Moving forward, devices and applications will be designed around this computing platform to connect people and businesses in ways that are still difficult today, he said. With the cloud as the back end, front-end intelligence will include speech, natural language, gesture and vision recognition in intelligent devices.

Illustrating what this future might look like was Ballmer’s show-stopper for the morning event, a video presentation previewing Microsoft’s “Project Natal,” a hands-free communication, entertainment and gaming experience built in to Microsoft’s gaming console Xbox 360 that’s “coming this year.” The computer can see people in front of it, essentially making people the controller through voice recognition and full-body motion capture that exactly replicates movements on the screen.

“It’s an easier way not only to play video games, but to actually control your TV set, whether you want to browse Internet, watch traditional TV or have a web call with grandma,” Ballmer said. “It reminds you just how far this stuff can be pushed.”

Ballmer also described how Microsoft’s is using its $9.5 billion research and development budget to make advances in its other product lines, including Windows 7, Microsoft Office, SharePoint and search engine Bing. (For more on the last of those products on other info from Ballmer's visit, click here.)

“Our R&D budget I think now is larger than any other company in any other industry in the world,” Ballmer said. “It speaks to the range of opportunities not just for us but for everyone in the information technology field over the next several years.”

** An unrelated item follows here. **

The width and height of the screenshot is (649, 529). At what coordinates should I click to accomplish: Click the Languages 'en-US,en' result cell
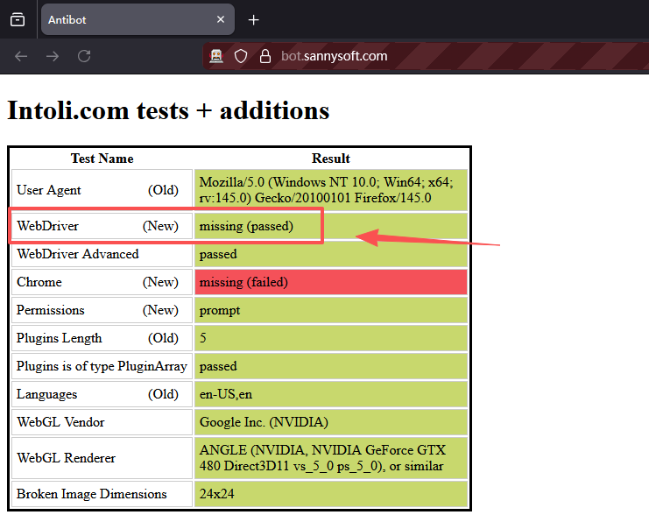pos(330,394)
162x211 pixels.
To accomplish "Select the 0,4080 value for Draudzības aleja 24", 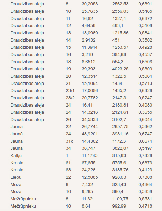I will [x=145, y=105].
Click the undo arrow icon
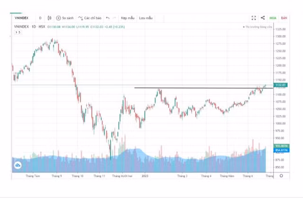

Thoughts on health care IT innovation

During the morning’s event, Ballmer expressed how he’s been “struck” by what’s going on in Nashville in the IT field and in areas like health care, energy and education.

At a Nashville Health Care Council’s luncheon panel, Ballmer had the chance to weigh in on IT in health care with a group of industry executives that included Emdeon’s George Lazenby, Harry Greenspun of Perot Systems Healthcare Group and Glen Tullman of Allscripts Healthcare Solutions.

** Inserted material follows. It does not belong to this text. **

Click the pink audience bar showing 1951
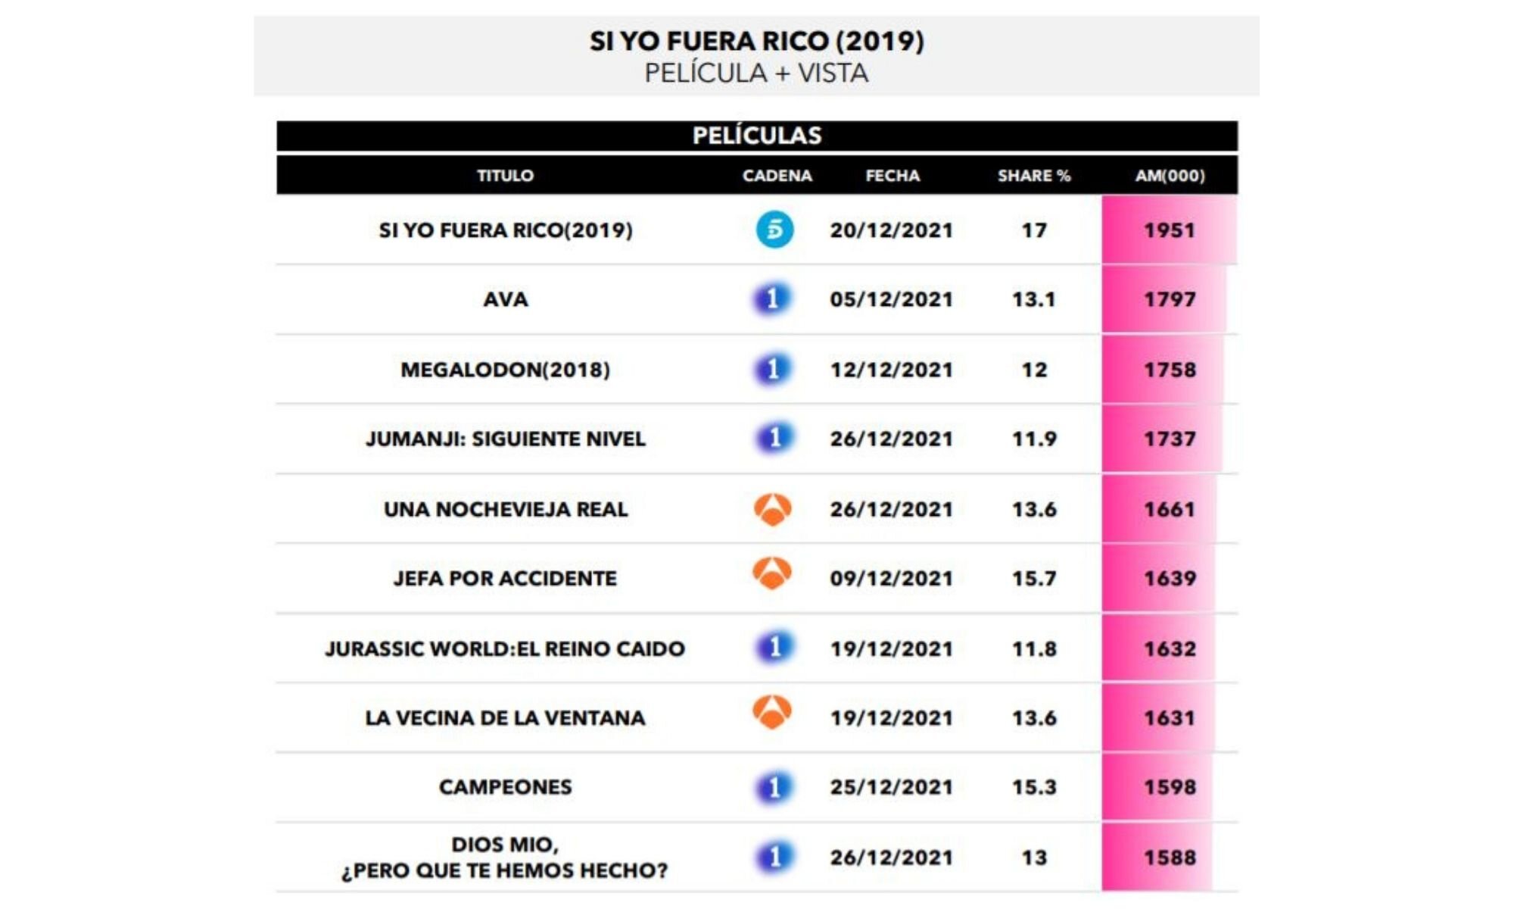Viewport: 1514px width, 909px height. 1169,230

Asked why health care is referred to as a decade behind other industries in terms of technology transformation, Ballmer gave two reasons: A taxonomy issue in the industry means nobody knows what they’re buying and selling and because it’s a cottage industry where small practices don’t have the infrastructure for a full-time IT manager to implement systems that, largely, aren’t built for smaller enterprises.

“Why is this industry 10 years behind? Because the best of the IT industry can’t operate, buying and selling is confused, the target market doesn’t have capacity for IT, and that makes it a tough market to jump into,” he said.

The fact that so many health care providers operate in a small business environment is one reason Greenspun said he is concerned about the roughly $17 billion made available to fund providers’ investments in electronic health records. It’s going to be harder for those groups to adopt these systems early on and meet criteria to receive reimbursement.

But, he said, it’s a good thing the criteria are somewhat difficult to meet up front so that that providers are pushed to get over the “painful” part of using a new system immediately, rather than buying a system with good intentions that, over time, is never used to its full potential.

Tullman said he’s actually concerned that we haven’t set targets high or fast enough to get real results. One reason he thinks the industry is behind others in terms of innovation is not because a lack of technology, but that the issue is around changing human behavior in getting providers to willingly adopt and use these systems.

The good news is that health care reform is sort of a moot point for health care IT, because the Recovery Act funding is a separate, complete issue, Tullman said. He sees technology, though, as the “necessary condition for fixing the rest.”

Lazenby noted, “When we have the appropriate base of technology, innovation will happen.”